Voici deux ans déjà que l’affaire Vincenzo Vecchi a été déclenchée. Tout commence en août 2019 avec l’arrestation de ce charpentier d’une quarantaine d’année en Bretagne, où il vivait depuis plusieurs années. Son délit ? Avoir participé en juillet 2001 à une manifestation altermondialiste à Gênes (Italie). Problème : le délit de « dévastation et saccage » sur lequel s’appuie l’État italien pour demander son extradition a été introduit dans le code pénal par le régime fasciste dans les années 1930. Il prévoit des peines de prison très lourdes, entre 6 et 15 ans, et peut incriminer quelqu’un pour sa simple présence dans une manifestation. Par ailleurs, les mandats d’arrêt européens émis par l’Italie et ayant abouti à l’arrestation de Vincenzo par la police française servent normalement à lutter contre le terrorisme et le grand banditisme.
12 ans d’incarcération en Italie pour avoir participé aux manifestations à Gênes en 2001
À deux reprises, les juges français ont estimé que ces deux mandats d’arrêt européens étaient irréguliers.
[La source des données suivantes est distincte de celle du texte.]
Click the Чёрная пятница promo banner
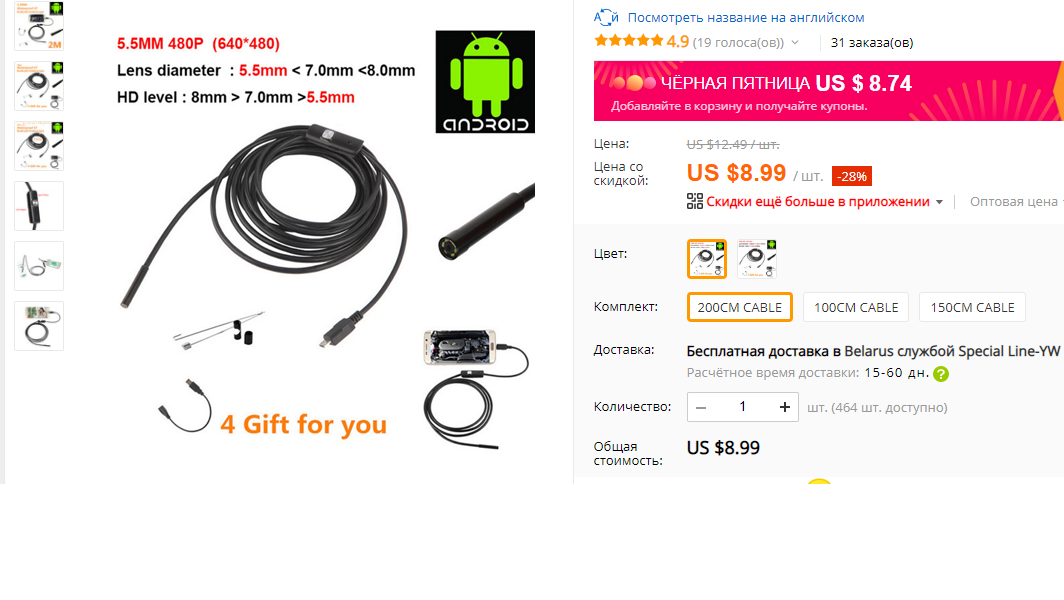The height and width of the screenshot is (600, 1064). (829, 91)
Vincenzo Vecchi demeure donc libre pour le moment. Mais l’État a renvoyé l’affaire devant la Cour de cassation. Avant de statuer, la juridiction souhaite solliciter l’avis de la Cour de justice de l’Union européenne. L’audience s’est tenue ce 20 janvier, à Luxembourg. Une dizaine de membres du comité de soutien étaient présents pour une audience qui a duré plus de deux heures et où siégeaient six magistrats. « Vincenzo était représenté par trois avocats, deux français et un italien, décrit Laurence. Le gouvernement français était représenté en visio. Quant au gouvernement italien, il a brillé par son absence. » « On le comprend il ne voulait pas se retrouver à défendre une loi indéfendable et liberticide ; la loi "dévastation et saccage" », ajoute Jean-Baptiste, également membre du comité de soutien.
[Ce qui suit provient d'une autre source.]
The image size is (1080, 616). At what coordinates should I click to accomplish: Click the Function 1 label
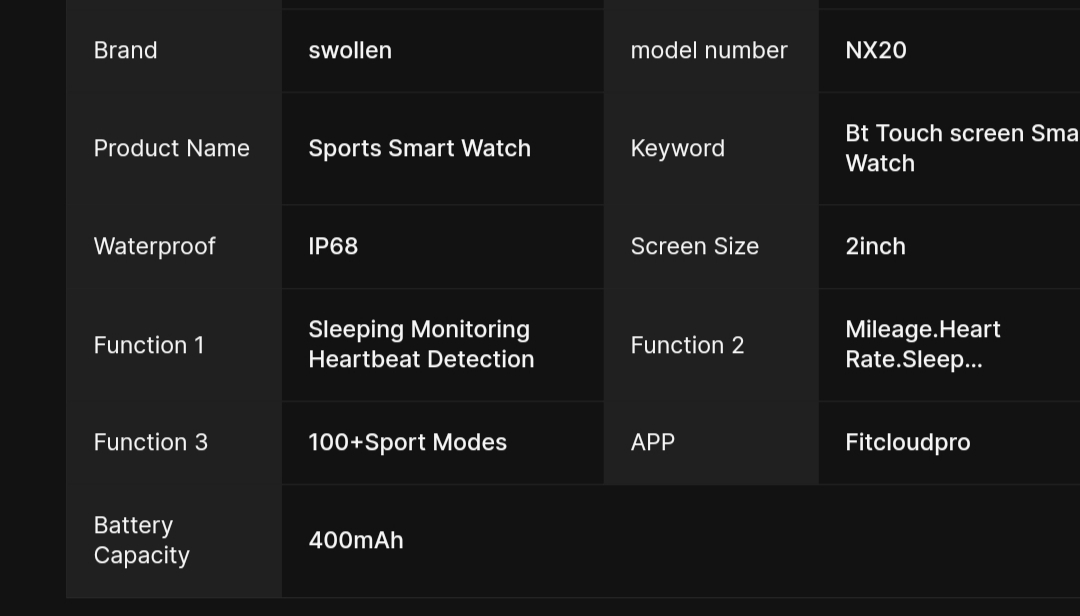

« La présidente a posé énormément de questions, chaque point a été débattu », reprend Laurence, rappelant que l’enjeu est essentiel : Vincenzo risque toujours plus de 12 ans d’incarcération en Italie pour sa participation aux manifestations anti G8 à Gênes en 2001. « La loi liberticide mussolinienne qui fonde le mandat d’arrêt européen à son encontre et cette peine totalement inique et absurde, peuvent-elles être validées et ainsi intégrer l’espace juridique européen ? », interroge le comité de soutien de Vincenzo, qui se bat sans relâche depuis plus de deux ans pour éviter le pire au jeune charpentier.
« Il n’y a pas que des amis de la liberté en Europe, et les gens ne sont pas des marchandises »
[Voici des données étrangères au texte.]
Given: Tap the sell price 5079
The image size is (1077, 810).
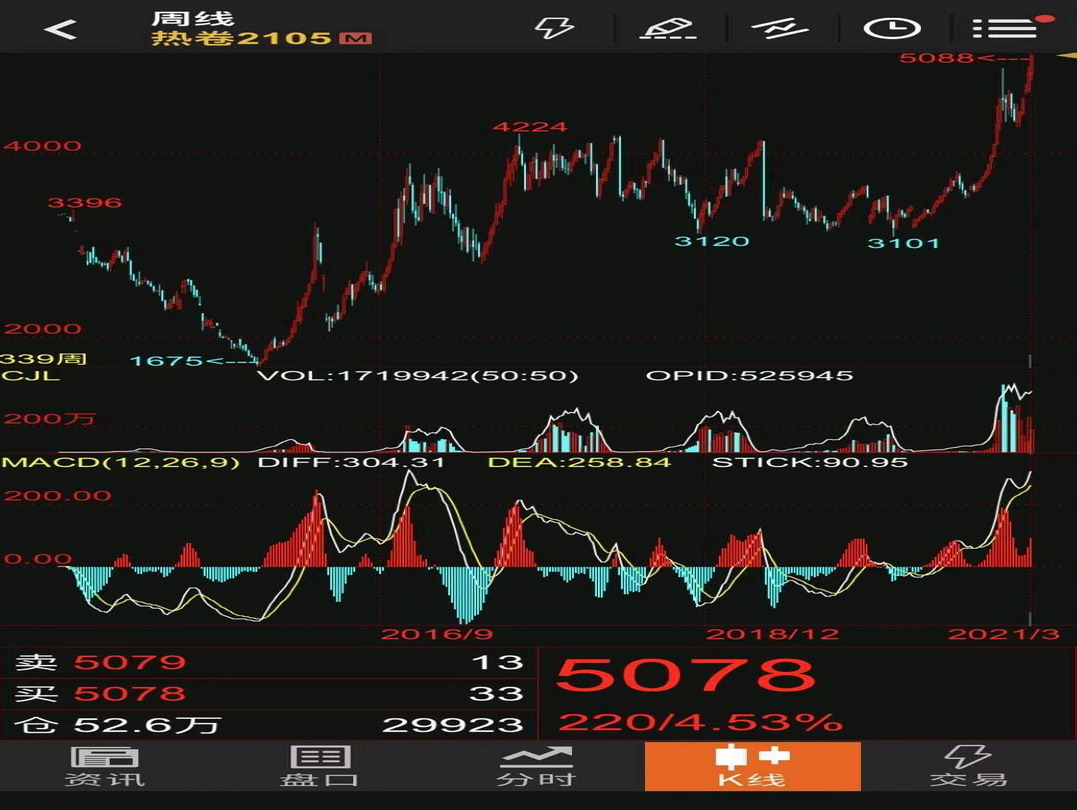Looking at the screenshot, I should tap(130, 662).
« Ce dossier est beaucoup plus large que le cas de Vincenzo, intervient Jean-Baptiste. Est-ce que dans l’espace juridique européen on est prêts à accepter n’importe quelle loi ? Prenons un autre exemple : celui de l’avortement. Si un mandat d’arrêt européen est émis par la Pologne à destination d’une personne qui aurait aidé une femme à avorter et qui risque d’aller en prison ; est-ce que la France va choisir de l’exécuter ? »
« L’espace européen sera-t-il un espace de libre-échange des individus ?, interroge de son côté Éric Vuillard, écrivain et soutien de toujours de Vincenzo Vecchi dans une tribune publiée par L’Obs. Ou bien veut-on que le juge puisse continuer à contrôler, afin de ne pas livrer les personnes condamnées au nom de droits iniques ? Car il n’y a pas que des amis de la liberté en Europe, et les gens ne sont pas des marchandises. » On ne connaît pas encore la date de rendu de l’avis de la Cour de justice européenne. Quel qu’il soit, ce sera ensuite à la Cour de cassation française de décider du sort de Vincenzo Vecchi.